Europe biggest buyers of Russian gas are racing to find alternative fuel supplies, and some may even turn back to coal.

With Europe and Russia at odds over the Ukraine war, some European leaders face the threat of an energy crisis this winter if gas stores are not refilled.

Italy’s Eni said it was told by Russia’s Gazprom it would receive only part of its request for gas supplies Monday (June 20).

That has pushed the country closer to declaring a state of alert which could lead to gas saving measures.

Germany has also faced lower Russian flows.

The country announced Sunday (June 19) it planned to boost gas storage levels.

It even said it could restart coal-fired power plants it had aimed to phase out.

Economy Minister Robert Habeck called the measure ‘painful’ but a ‘sheer necessity’.

Otherwise, he said, Germany could be ‘blackmailable’ at a political level.

Habeck is a member of the Green Party that has pushed a for a quicker exit from coal – which produces more greenhouse gases.

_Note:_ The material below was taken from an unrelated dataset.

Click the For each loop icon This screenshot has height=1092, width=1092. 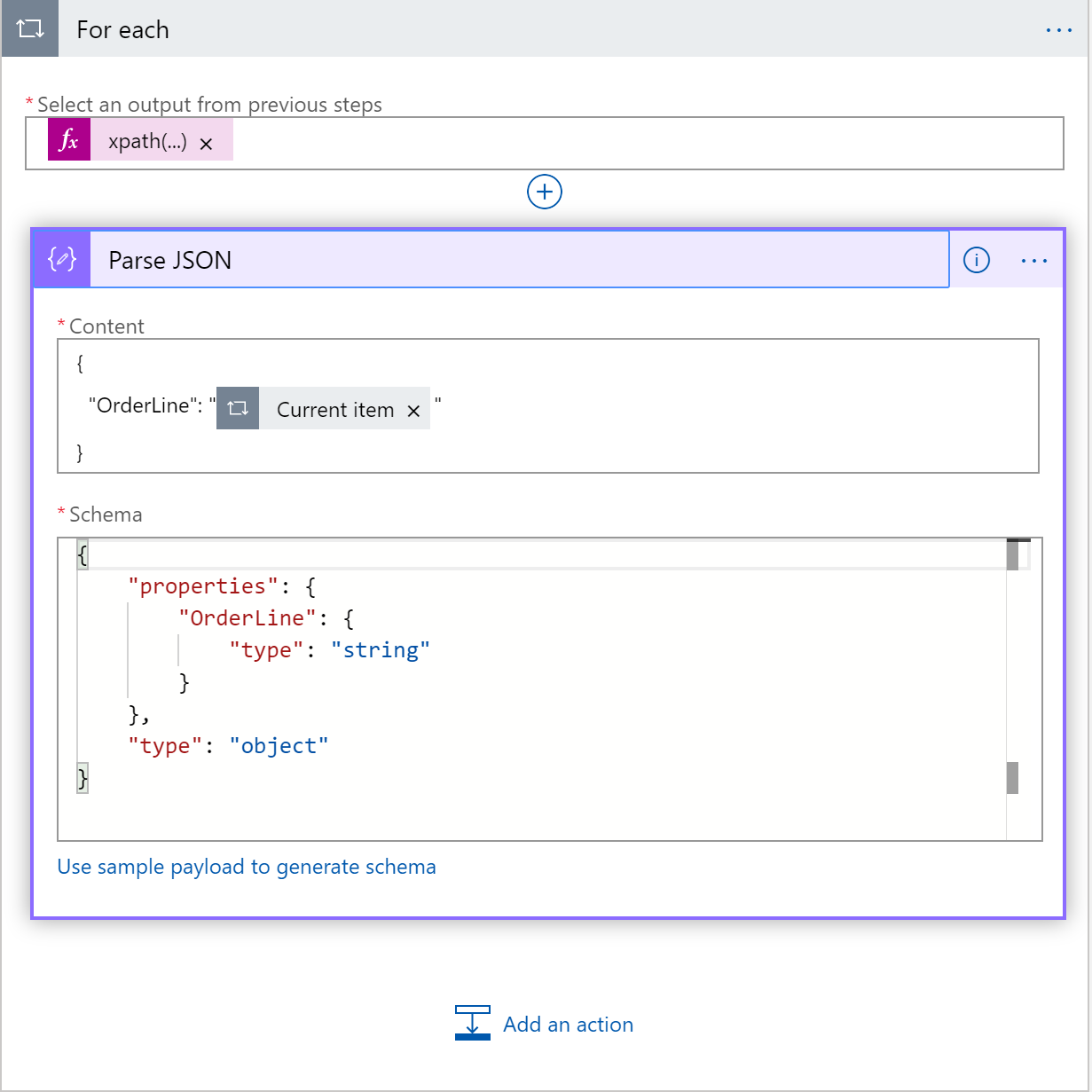[x=29, y=28]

Russian gas flows to Germany through the Nord Steam 1 pipeline were still running at about 40% of capacity Monday.

Russia’s state-controlled Gazprom last week cut throughput along Nord Stream 1 – which is the main route supplying Europe’s largest economy.

It blamed the apparent return of equipment being serviced by Germany’s Siemens Energy.

But German and Italian officials have said Russia was using that as an excuse to reduce supplies.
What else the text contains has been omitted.